-- start of DATA SUPPLIED --

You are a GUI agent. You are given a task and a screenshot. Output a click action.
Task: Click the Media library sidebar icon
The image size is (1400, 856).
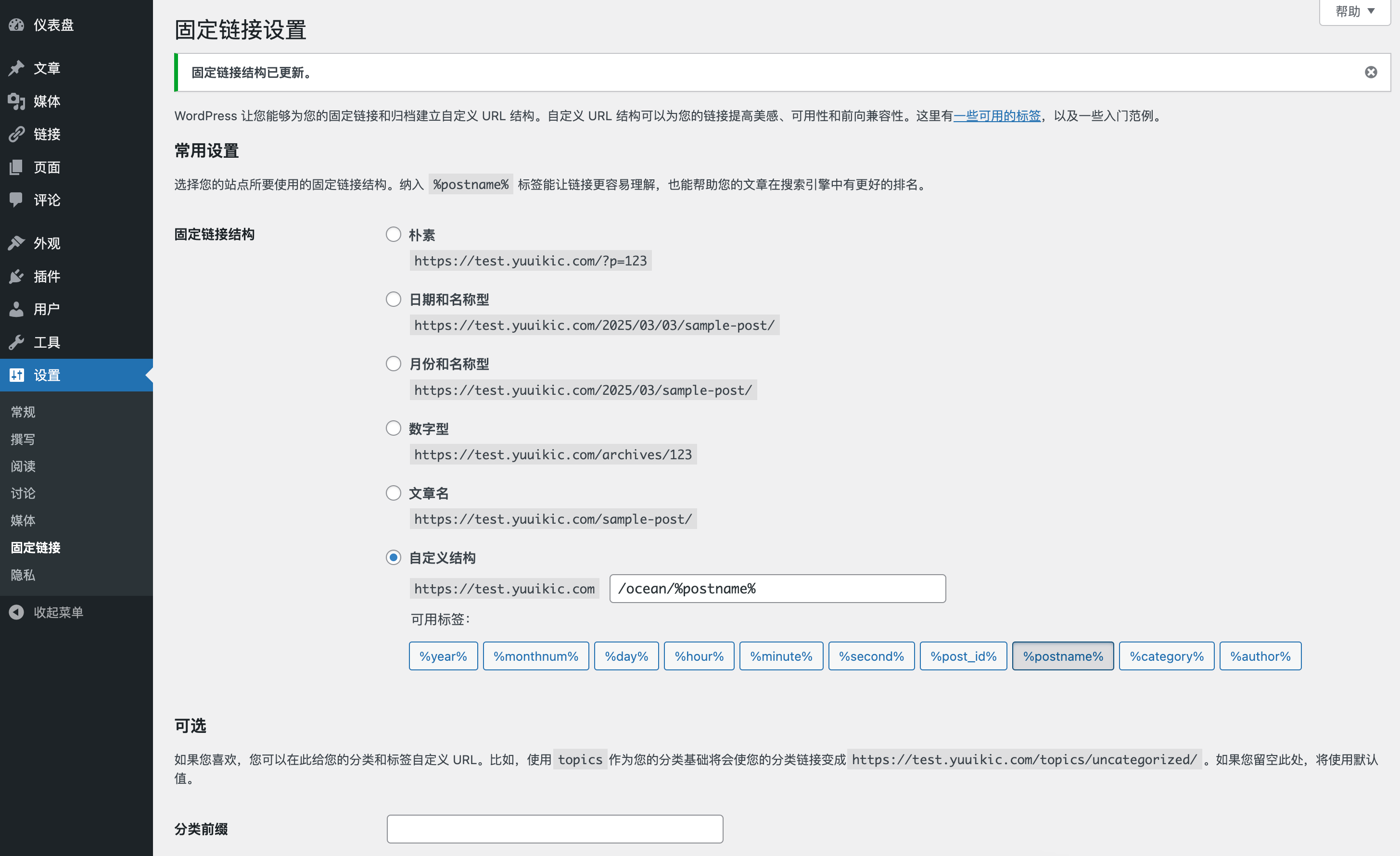(16, 101)
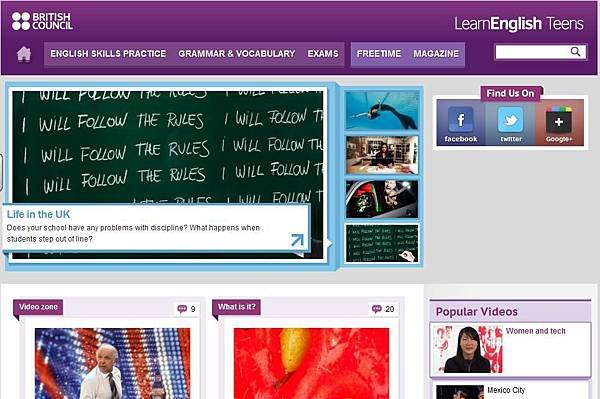The image size is (600, 399).
Task: Click the arrow icon in Life in the UK box
Action: click(297, 240)
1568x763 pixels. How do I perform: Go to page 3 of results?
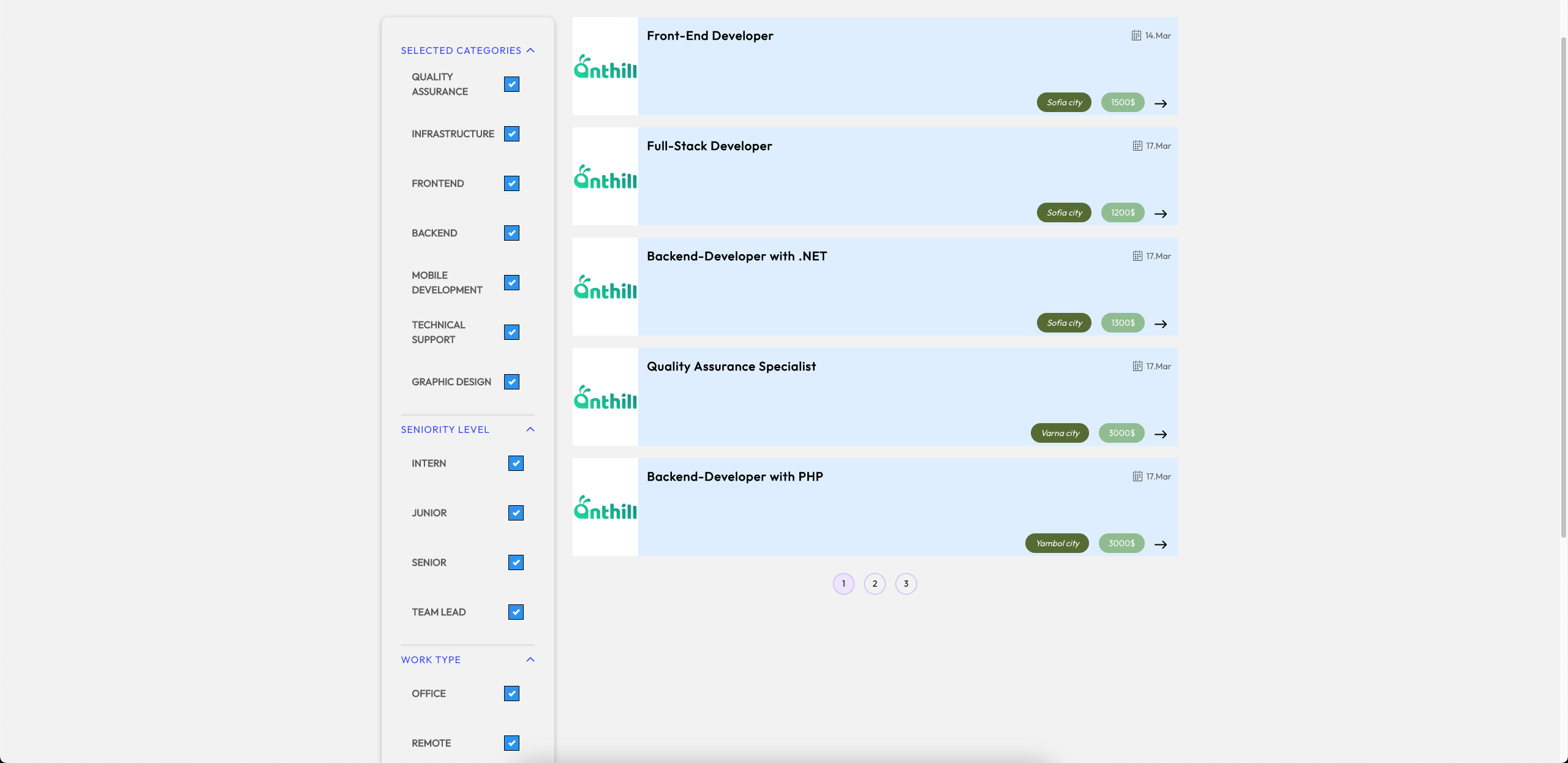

-- end of DATA SUPPLIED --

Rewrite all of the entries above, replacing "Media library" with "Asset library" and changing nothing else. Leave the pictures out of your answer.

You are a GUI agent. You are given a task and a screenshot. Output a click action.
Task: Click the Asset library sidebar icon
The image size is (1400, 856).
(16, 101)
The image size is (600, 399).
Task: Click the arrow icon in Life in the UK box
Action: click(297, 240)
1568x763 pixels. How do I perform: Go to page 3 of results?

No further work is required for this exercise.